Zaha Hadid-designed train station in Naples
Billed as “the new gateway to south of Italy,” the rail station, located just north of Naples in Afragola, serves as a hub to four high speed inter-city lines, three inter-regional lines, and a local commuter line. As such, it connects 15 million residents of Campania, Puglia, Molise, Calabria, and Sicily with the national rail network in the northern part of the country, as well as with the rest of Europe.
The station, characterized by Hadid’s signature swoops and lines, was designed as an “urbanized public bridge” that connects neighborhoods on either side of the railway, and is, according to a press release, defined by passengers’ routes.
Gioia Ghezzi, president of Italian state railways, Ferrovie dello Stato, said the Naples station was “of enormous strategic value”.
“We wanted to build a station that is not only for a transit but which, over time, will be a source of renewal for the south, creating jobs and growth,” he said.

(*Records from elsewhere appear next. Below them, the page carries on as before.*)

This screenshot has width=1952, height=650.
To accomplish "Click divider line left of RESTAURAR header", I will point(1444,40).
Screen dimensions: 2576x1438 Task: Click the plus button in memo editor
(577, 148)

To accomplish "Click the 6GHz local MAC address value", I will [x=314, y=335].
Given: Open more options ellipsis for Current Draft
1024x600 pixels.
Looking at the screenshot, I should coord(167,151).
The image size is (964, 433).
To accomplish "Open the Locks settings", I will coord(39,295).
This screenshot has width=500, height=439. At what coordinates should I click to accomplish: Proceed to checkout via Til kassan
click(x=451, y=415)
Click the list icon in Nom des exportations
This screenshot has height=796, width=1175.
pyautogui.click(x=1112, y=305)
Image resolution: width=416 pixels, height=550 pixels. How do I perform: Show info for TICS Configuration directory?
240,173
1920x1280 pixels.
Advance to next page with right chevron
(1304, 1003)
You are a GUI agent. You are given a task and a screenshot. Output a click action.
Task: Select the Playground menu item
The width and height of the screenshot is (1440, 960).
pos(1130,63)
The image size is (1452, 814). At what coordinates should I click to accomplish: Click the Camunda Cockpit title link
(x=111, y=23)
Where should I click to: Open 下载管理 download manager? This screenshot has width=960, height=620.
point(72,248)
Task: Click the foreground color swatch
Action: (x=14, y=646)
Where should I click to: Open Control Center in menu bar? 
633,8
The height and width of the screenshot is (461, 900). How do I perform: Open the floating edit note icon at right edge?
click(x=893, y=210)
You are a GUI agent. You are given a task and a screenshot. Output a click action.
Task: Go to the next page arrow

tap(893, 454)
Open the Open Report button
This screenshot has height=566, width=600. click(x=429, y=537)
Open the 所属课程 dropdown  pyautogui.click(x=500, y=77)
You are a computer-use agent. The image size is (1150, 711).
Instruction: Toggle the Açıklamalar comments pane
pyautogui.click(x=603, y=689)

This passageway spans eight railway tracks and, in addition to establishing the station’s main concourse, encompasses all departure, arrival, and connection services and facilities and provides direct access to all platforms below. A central atrium lined with cafes and shops adds a public meeting spot for passengers.
As for the station’s construction, it incorporates a reinforced concrete base, an elevated concourse of Corian-clad steel ribs, and a glazed roof.
“With this inauguration, we send a message that Italy is moving, the country is growing, here is a wonderful combination of artistic and engineering expertise,” added Italian prime minister Paolo Gentiloni, who recently inaugurated the building.
The station was one of over 30 projects already in the pipeline when ZHA founder Zaha Hadid died last year. As one of the world’s most successful architects, she was awarded the Pritzker Prize and the RIBA’s Royal Gold Medal.